__INSTRUCTIONS FOR THE TASK__. Reproduce the records in full. Alter nothing.

__RECORDS FOR THE EXERCISE__.
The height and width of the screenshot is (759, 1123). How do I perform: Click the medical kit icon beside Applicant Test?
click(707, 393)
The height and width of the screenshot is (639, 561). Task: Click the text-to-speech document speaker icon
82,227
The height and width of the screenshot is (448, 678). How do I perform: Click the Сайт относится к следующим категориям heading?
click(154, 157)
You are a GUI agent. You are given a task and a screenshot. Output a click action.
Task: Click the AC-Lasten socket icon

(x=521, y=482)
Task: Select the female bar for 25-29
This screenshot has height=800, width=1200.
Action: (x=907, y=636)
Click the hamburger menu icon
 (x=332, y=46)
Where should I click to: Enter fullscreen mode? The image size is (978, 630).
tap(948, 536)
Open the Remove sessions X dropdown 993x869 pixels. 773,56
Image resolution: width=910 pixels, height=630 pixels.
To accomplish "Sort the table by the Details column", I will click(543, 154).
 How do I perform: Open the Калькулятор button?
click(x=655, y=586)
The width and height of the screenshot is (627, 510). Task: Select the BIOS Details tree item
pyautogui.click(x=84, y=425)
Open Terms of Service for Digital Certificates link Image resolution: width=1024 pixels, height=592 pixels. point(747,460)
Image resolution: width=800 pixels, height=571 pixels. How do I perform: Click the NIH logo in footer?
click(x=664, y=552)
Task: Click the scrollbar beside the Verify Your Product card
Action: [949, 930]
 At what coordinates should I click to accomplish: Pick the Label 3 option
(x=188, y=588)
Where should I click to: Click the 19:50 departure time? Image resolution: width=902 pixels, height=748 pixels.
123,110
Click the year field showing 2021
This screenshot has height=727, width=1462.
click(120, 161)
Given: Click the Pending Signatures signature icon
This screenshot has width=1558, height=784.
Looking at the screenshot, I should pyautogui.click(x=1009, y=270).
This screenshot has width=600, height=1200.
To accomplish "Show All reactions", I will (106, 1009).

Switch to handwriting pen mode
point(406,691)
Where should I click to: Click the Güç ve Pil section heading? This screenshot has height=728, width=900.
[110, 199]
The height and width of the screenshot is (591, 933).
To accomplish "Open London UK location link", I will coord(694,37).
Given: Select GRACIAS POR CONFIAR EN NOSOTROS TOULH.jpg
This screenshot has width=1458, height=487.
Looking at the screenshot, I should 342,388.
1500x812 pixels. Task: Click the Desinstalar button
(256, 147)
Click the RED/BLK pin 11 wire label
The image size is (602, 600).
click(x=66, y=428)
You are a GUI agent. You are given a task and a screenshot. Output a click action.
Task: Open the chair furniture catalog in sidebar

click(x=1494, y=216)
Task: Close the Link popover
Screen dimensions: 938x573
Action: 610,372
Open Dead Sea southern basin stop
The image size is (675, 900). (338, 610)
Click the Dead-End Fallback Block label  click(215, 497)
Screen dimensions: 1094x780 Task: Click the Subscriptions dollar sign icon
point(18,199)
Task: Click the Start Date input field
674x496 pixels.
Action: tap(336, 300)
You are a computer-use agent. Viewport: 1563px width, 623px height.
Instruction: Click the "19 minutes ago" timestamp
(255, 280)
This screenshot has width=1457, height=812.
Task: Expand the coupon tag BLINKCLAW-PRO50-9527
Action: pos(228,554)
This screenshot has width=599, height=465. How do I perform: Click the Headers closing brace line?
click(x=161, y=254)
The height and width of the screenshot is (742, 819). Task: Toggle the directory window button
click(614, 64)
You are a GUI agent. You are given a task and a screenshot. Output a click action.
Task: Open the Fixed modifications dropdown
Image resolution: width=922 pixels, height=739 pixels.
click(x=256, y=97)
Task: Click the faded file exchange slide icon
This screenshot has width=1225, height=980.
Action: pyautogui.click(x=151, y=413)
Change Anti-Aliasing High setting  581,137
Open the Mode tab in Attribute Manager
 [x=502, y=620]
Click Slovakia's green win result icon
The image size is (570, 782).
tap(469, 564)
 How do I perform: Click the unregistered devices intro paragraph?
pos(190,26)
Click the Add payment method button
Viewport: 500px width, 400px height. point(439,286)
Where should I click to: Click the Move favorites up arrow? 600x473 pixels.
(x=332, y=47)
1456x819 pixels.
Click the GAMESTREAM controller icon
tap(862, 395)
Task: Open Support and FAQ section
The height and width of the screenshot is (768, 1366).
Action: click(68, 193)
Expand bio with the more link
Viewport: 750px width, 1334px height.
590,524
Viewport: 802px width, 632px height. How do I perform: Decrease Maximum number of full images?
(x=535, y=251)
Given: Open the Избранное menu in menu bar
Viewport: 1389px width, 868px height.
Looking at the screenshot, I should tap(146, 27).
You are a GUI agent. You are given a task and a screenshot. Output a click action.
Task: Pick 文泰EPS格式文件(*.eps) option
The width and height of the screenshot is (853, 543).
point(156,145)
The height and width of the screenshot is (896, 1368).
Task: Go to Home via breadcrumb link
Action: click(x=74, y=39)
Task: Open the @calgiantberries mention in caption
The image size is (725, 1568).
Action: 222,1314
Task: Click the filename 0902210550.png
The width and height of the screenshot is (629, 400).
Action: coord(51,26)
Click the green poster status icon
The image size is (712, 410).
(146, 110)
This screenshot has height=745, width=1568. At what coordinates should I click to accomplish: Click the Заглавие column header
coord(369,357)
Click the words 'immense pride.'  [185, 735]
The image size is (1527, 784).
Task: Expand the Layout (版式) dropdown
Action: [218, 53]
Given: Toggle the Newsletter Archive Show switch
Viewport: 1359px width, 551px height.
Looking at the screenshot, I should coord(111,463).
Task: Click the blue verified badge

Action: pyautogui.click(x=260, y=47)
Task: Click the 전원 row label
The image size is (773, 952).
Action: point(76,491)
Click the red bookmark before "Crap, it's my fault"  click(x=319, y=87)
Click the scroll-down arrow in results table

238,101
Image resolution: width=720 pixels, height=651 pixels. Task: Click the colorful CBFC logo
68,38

__TASK RESPONSE__.
The height and width of the screenshot is (759, 1123). How do I perform: Click the medical kit icon beside Applicant Test?
click(707, 393)
The height and width of the screenshot is (639, 561). Task: Click the text-to-speech document speaker icon
82,227
The height and width of the screenshot is (448, 678). How do I perform: Click the Сайт относится к следующим категориям heading?
click(154, 157)
You are a GUI agent. You are given a task and a screenshot. Output a click action.
Task: Click the AC-Lasten socket icon

(x=521, y=482)
Task: Select the female bar for 25-29
This screenshot has height=800, width=1200.
Action: (x=907, y=636)
Click the hamburger menu icon
 (x=332, y=46)
Where should I click to: Enter fullscreen mode? The image size is (978, 630).
tap(948, 536)
Open the Remove sessions X dropdown 993x869 pixels. 773,56
Image resolution: width=910 pixels, height=630 pixels.
To accomplish "Sort the table by the Details column", I will click(543, 154).
 How do I perform: Open the Калькулятор button?
click(x=655, y=586)
The width and height of the screenshot is (627, 510). Task: Select the BIOS Details tree item
pyautogui.click(x=84, y=425)
Open Terms of Service for Digital Certificates link Image resolution: width=1024 pixels, height=592 pixels. point(747,460)
Image resolution: width=800 pixels, height=571 pixels. How do I perform: Click the NIH logo in footer?
click(x=664, y=552)
Task: Click the scrollbar beside the Verify Your Product card
Action: [949, 930]
 At what coordinates should I click to accomplish: Pick the Label 3 option
(x=188, y=588)
Where should I click to: Click the 19:50 departure time? Image resolution: width=902 pixels, height=748 pixels.
123,110
Click the year field showing 2021
This screenshot has height=727, width=1462.
click(120, 161)
Given: Click the Pending Signatures signature icon
This screenshot has width=1558, height=784.
Looking at the screenshot, I should pyautogui.click(x=1009, y=270).
This screenshot has width=600, height=1200.
To accomplish "Show All reactions", I will (106, 1009).

Switch to handwriting pen mode
point(406,691)
Where should I click to: Click the Güç ve Pil section heading? This screenshot has height=728, width=900.
[110, 199]
The height and width of the screenshot is (591, 933).
To accomplish "Open London UK location link", I will coord(694,37).
Given: Select GRACIAS POR CONFIAR EN NOSOTROS TOULH.jpg
This screenshot has width=1458, height=487.
Looking at the screenshot, I should 342,388.
1500x812 pixels. Task: Click the Desinstalar button
(256, 147)
Click the RED/BLK pin 11 wire label
The image size is (602, 600).
click(x=66, y=428)
You are a GUI agent. You are given a task and a screenshot. Output a click action.
Task: Open the chair furniture catalog in sidebar

click(x=1494, y=216)
Task: Close the Link popover
Screen dimensions: 938x573
Action: 610,372
Open Dead Sea southern basin stop
The image size is (675, 900). (338, 610)
Click the Dead-End Fallback Block label  click(215, 497)
Screen dimensions: 1094x780 Task: Click the Subscriptions dollar sign icon
point(18,199)
Task: Click the Start Date input field
674x496 pixels.
Action: tap(336, 300)
You are a computer-use agent. Viewport: 1563px width, 623px height.
Instruction: Click the "19 minutes ago" timestamp
(255, 280)
This screenshot has width=1457, height=812.
Task: Expand the coupon tag BLINKCLAW-PRO50-9527
Action: pos(228,554)
This screenshot has width=599, height=465. How do I perform: Click the Headers closing brace line?
click(x=161, y=254)
The height and width of the screenshot is (742, 819). Task: Toggle the directory window button
click(614, 64)
You are a GUI agent. You are given a task and a screenshot. Output a click action.
Task: Open the Fixed modifications dropdown
Image resolution: width=922 pixels, height=739 pixels.
click(x=256, y=97)
Task: Click the faded file exchange slide icon
This screenshot has width=1225, height=980.
Action: pyautogui.click(x=151, y=413)
Change Anti-Aliasing High setting  581,137
Open the Mode tab in Attribute Manager
 [x=502, y=620]
Click Slovakia's green win result icon
The image size is (570, 782).
tap(469, 564)
 How do I perform: Click the unregistered devices intro paragraph?
pos(190,26)
Click the Add payment method button
Viewport: 500px width, 400px height. point(439,286)
Where should I click to: Click the Move favorites up arrow? 600x473 pixels.
(x=332, y=47)
1456x819 pixels.
Click the GAMESTREAM controller icon
tap(862, 395)
Task: Open Support and FAQ section
The height and width of the screenshot is (768, 1366).
Action: click(68, 193)
Expand bio with the more link
Viewport: 750px width, 1334px height.
590,524
Viewport: 802px width, 632px height. How do I perform: Decrease Maximum number of full images?
(x=535, y=251)
Given: Open the Избранное menu in menu bar
Viewport: 1389px width, 868px height.
Looking at the screenshot, I should tap(146, 27).
You are a GUI agent. You are given a task and a screenshot. Output a click action.
Task: Pick 文泰EPS格式文件(*.eps) option
The width and height of the screenshot is (853, 543).
point(156,145)
The height and width of the screenshot is (896, 1368).
Task: Go to Home via breadcrumb link
Action: click(x=74, y=39)
Task: Open the @calgiantberries mention in caption
The image size is (725, 1568).
Action: 222,1314
Task: Click the filename 0902210550.png
The width and height of the screenshot is (629, 400).
Action: coord(51,26)
Click the green poster status icon
The image size is (712, 410).
(146, 110)
This screenshot has height=745, width=1568. At what coordinates should I click to accomplish: Click the Заглавие column header
coord(369,357)
Click the words 'immense pride.'  [185, 735]
The image size is (1527, 784).
Task: Expand the Layout (版式) dropdown
Action: [218, 53]
Given: Toggle the Newsletter Archive Show switch
Viewport: 1359px width, 551px height.
Looking at the screenshot, I should coord(111,463).
Task: Click the blue verified badge

Action: pyautogui.click(x=260, y=47)
Task: Click the 전원 row label
The image size is (773, 952).
Action: point(76,491)
Click the red bookmark before "Crap, it's my fault"  click(x=319, y=87)
Click the scroll-down arrow in results table

238,101
Image resolution: width=720 pixels, height=651 pixels. Task: Click the colorful CBFC logo
68,38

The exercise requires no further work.